• ABOUT THIS TASK
Lines from the top of the entries through the line that has "[元气先声是不是骗子?元气先声合法吗] (72, 1679)" must be duplicated exactly, and no others.

========

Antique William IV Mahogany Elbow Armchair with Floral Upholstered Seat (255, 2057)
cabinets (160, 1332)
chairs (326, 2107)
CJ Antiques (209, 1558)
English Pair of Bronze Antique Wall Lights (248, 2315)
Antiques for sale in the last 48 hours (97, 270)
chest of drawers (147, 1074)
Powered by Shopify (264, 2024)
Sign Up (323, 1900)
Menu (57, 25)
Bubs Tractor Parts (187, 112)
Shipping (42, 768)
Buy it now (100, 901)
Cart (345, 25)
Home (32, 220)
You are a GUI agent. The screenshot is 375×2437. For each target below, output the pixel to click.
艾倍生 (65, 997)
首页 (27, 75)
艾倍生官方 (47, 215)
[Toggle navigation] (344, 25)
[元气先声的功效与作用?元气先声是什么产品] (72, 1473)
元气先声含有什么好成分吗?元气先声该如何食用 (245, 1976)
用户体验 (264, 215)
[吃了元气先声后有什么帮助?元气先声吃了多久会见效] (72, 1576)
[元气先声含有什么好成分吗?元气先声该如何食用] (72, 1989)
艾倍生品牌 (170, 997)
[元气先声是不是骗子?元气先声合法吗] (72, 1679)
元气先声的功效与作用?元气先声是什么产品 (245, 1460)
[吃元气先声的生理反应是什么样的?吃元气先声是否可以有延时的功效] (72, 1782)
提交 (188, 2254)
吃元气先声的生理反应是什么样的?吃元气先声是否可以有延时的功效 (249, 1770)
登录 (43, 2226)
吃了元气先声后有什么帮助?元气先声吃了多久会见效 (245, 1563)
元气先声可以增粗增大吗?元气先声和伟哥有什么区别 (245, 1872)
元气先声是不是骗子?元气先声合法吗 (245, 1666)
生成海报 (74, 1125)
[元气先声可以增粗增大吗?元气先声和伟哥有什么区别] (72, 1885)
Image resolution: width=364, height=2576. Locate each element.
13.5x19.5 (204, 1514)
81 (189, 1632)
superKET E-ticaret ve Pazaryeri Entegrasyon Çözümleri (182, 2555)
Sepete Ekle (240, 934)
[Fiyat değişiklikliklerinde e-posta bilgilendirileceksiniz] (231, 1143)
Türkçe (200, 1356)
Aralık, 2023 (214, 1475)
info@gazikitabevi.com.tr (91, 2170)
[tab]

========

• ANSWER SECTION
Antique William IV Mahogany Elbow Armchair with Floral Upholstered Seat (255, 2057)
cabinets (160, 1332)
chairs (326, 2107)
CJ Antiques (209, 1558)
English Pair of Bronze Antique Wall Lights (248, 2315)
Antiques for sale in the last 48 hours (97, 270)
chest of drawers (147, 1074)
Powered by Shopify (264, 2024)
Sign Up (323, 1900)
Menu (57, 25)
Bubs Tractor Parts (187, 112)
Shipping (42, 768)
Buy it now (100, 901)
Cart (345, 25)
Home (32, 220)
You are a GUI agent. The screenshot is 375×2437. For each target below, output the pixel to click.
艾倍生 (65, 997)
首页 (27, 75)
艾倍生官方 (47, 215)
[Toggle navigation] (344, 25)
[元气先声的功效与作用?元气先声是什么产品] (72, 1473)
元气先声含有什么好成分吗?元气先声该如何食用 (245, 1976)
用户体验 (264, 215)
[吃了元气先声后有什么帮助?元气先声吃了多久会见效] (72, 1576)
[元气先声含有什么好成分吗?元气先声该如何食用] (72, 1989)
艾倍生品牌 (170, 997)
[元气先声是不是骗子?元气先声合法吗] (72, 1679)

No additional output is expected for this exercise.